Medigate Emerges on Top of IoT Security Vendors. Read the KLAS 2020 Report

Worried about Ryuk? Start remediating immediately with Medigate. Learn More

ARTICLE

Lexmark Printers Firmware Extraction – Part C

Dan Hazeneshprong

13 Oct, 2020 • 14 minutes read

Digging Deeper into the Printer’s Firmware

In Parts A and B of this three part blog series, we bought a Lexmark MS811 printer, extracted its Flash image and parsed it into a bootloader and file system. Now that we have some code to work with, the goal is to figure out how the printer unpacks its firmware updates.

Once we understand how to parse firmware updates, we’ll be able to download updates for other printer types, extract them, and analyze their code to understand the printer’s OS, functionality, network presence and more!

Downloading Firmware

The latest updates from the Lexmark support website can be found at http://support.lexmark.com/. We looked for the latest update for the MS811 model we were working with and found: LW75.DN2.P043.zip.

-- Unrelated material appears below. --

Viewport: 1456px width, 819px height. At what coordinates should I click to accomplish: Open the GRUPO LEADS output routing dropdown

When we unpacked it, we discovered it contained:

~/Downloads$ md5sum LW75.DN2.P043.zip
de0689ab8d4547df50b368609640250b  LW75.DN2.P043.zip
~/Downloads$ unzip LW75.DN2.P043.zip
Archive:  LW75.DN2.P043.zip
extracting: ReleaseNotes_LW75.xx.P043.pdf
extracting: LW75.DN2.P043.FDN.DN.E732.fls
extracting: README_License.zip
extracting: README_Updating_Firmware_v3.pdf

The file that we were most interested in was the one with the FLS extension. It is seemingly written in what’s called printer job language (PJL), but it contained an unknown command LPROGRAMRIP followed by what looks like an encrypted blob:

@PJL LPROGRAMRIP SOCKET=1 KERNELCOUNT=1634560 TYPECOUNT=76194544 KERNELENCR=3 FKSIGNSZ=1631249 PFID=814 TYPE=MAIN RIPNAME="den24gr" ^G^?<96>__d_(^E___#___^__f%_^R_l (...)

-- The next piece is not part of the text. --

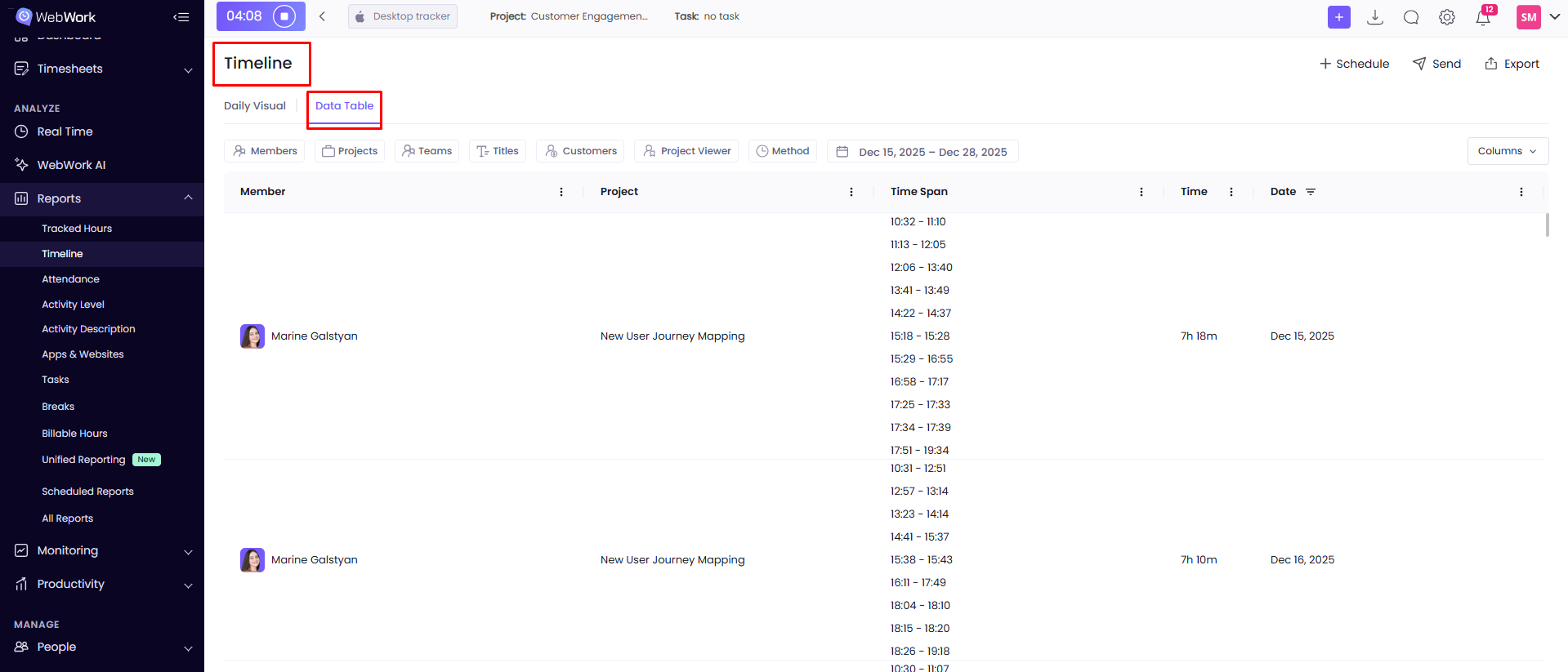Click the Schedule button
Image resolution: width=1568 pixels, height=672 pixels.
[1354, 64]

This blob continues until the end of the file. The commands preceding this blob are all comments. This command – LPROGRAMRIP – is not part of the vanilla PJL. However, we knew the Lexmark MS811 must extract its firmware from this file somehow. Looking for references to LPROGRAMRIP in our extracted MS811 file system, we could find the following files:

/MS811/bin/cramfs$ rgrep LPROGRAMRIP
Binary file cramfs2/cramfs2_tmp/bin/Page4 matches
Binary file cramfs2/cramfs2_tmp/bin/checkfls matches

Both of these files were ARM ELF executables:

checkfls: ELF 32-bit LSB executable, ARM, EABI4 version 1 (SYSV), dynamically linked, interpreter /lib/ld-linux.so.3, for GNU/Linux 2.6.16, stripped
Page4: ELF 32-bit LSB executable, ARM, EABI4 version 1 (SYSV), dynamically linked, interpreter /lib/ld-linux.so.3, for GNU/Linux 2.6.16, stripped

We hoped one of these files was in charge of unpacking the FLS file.

Option 1: checkfls

The checkfls program is a small program that opens a file and looks for PJL commands by searching for the string “@PJL”. If found, it will check the command’s name and act accordingly. We saw that it calls a special function for “@PJL LPROGRAMRIP.” It also checks for the following commands, but stops the program if it sees any of them:

  • LPROGRAMSCAN
  • LPROGRAMUICC
  • LPROGRAMDBCS
  • LDOWNLOADBUNDLE
  • LPROGRAMADAPTOR
  • LPROGRAM

For LPROGRAMRIP, the program seems to take the encrypted blob after LPROGRAMRIP and compare its first bytes against a few values:

Initially, we assumed these were possible barkers/magics. However, on closer inspection of the code, it seemed the check was only successful for 0xE8146000:

We looked to see if this matched up with our file:

Unfortunately, it did not. The blob did not start with any of the four barkers, which is strange. It appeared this FLS file would have failed this test on our printer, so we decided more research was required. Regardless, that was the extent of the code of interest that we found in the checkfls program. It was time to move on to the next option.

Option 2: Page4

Page4 was a much larger program. Thankfully, it came with symbols.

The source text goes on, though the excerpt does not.